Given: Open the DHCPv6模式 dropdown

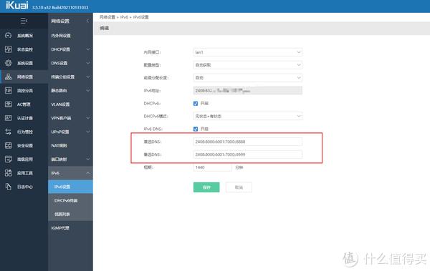Looking at the screenshot, I should tap(248, 116).
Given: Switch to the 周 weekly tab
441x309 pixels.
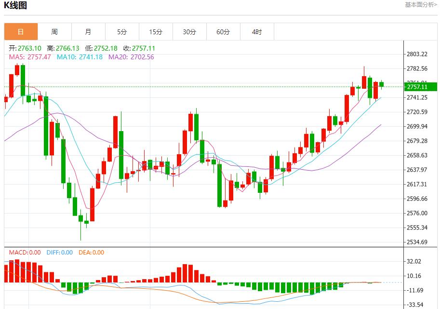Looking at the screenshot, I should [x=54, y=32].
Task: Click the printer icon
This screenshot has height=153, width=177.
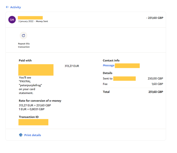Action: click(21, 135)
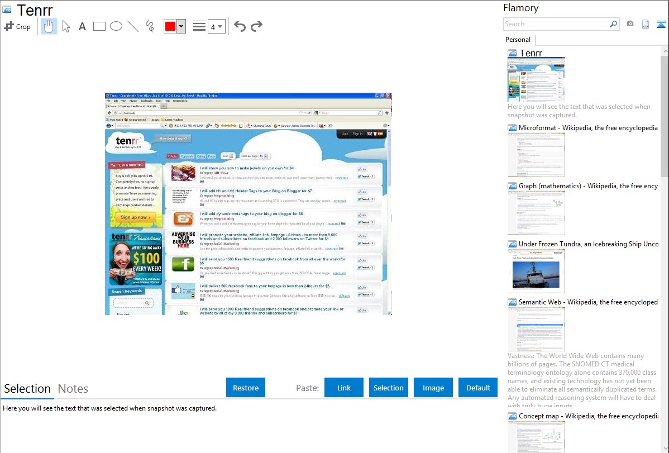Pick the rectangle shape tool
669x453 pixels.
click(99, 26)
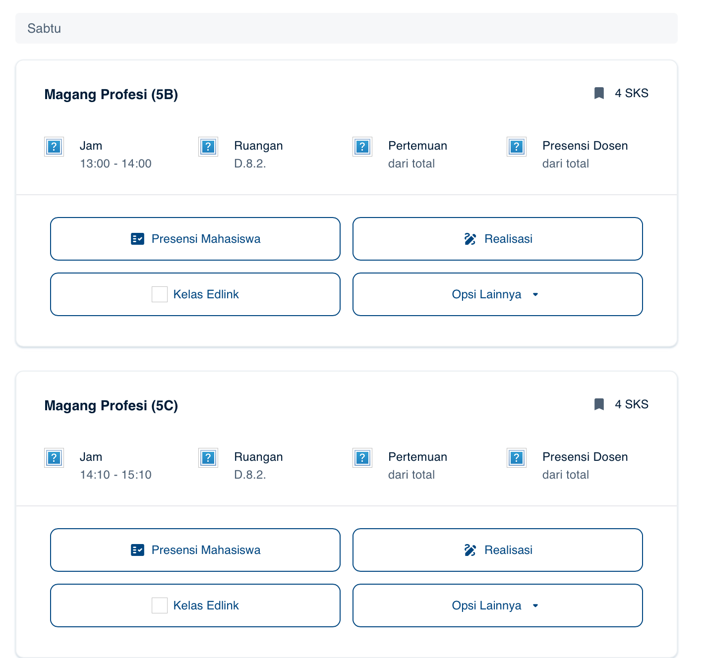Open Presensi Mahasiswa for Magang Profesi (5B)

[195, 239]

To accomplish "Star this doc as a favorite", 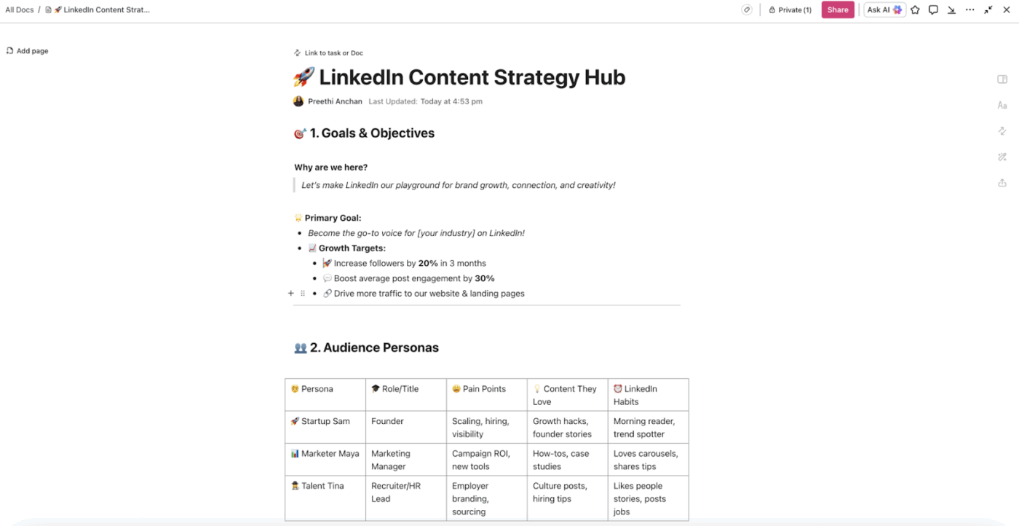I will (x=915, y=9).
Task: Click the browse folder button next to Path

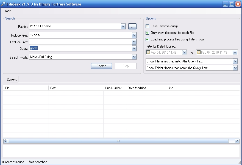Action: 132,26
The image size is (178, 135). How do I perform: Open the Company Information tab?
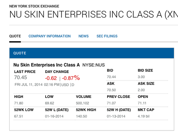(x=50, y=36)
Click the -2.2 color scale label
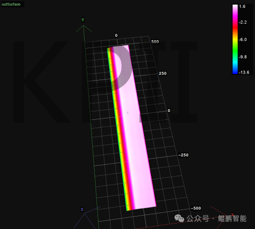The height and width of the screenshot is (229, 255). pos(243,22)
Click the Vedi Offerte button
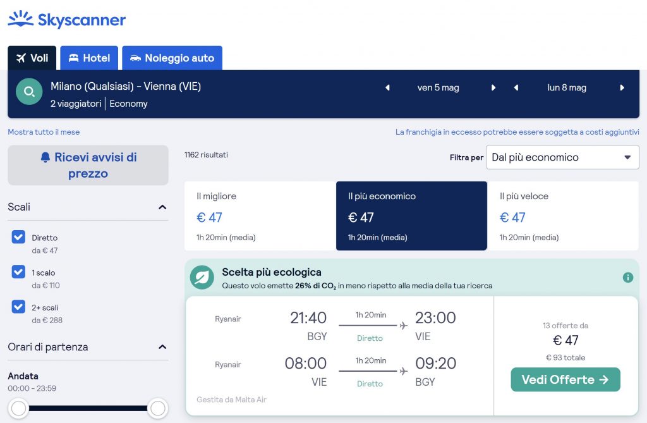This screenshot has width=647, height=423. [565, 379]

- Work to complete
Everything from the line with "The image size" through the end of the records above, both ends included, is to be reproduced exactly, and nothing outside that span; the pictures are to be dropped.

- Solution for this problem
The image size is (178, 135). How do I perform: Open the Company Information tab?
(x=50, y=36)
Click the -2.2 color scale label
The height and width of the screenshot is (229, 255). pos(243,22)
Click the Vedi Offerte button
This screenshot has width=647, height=423. [565, 379]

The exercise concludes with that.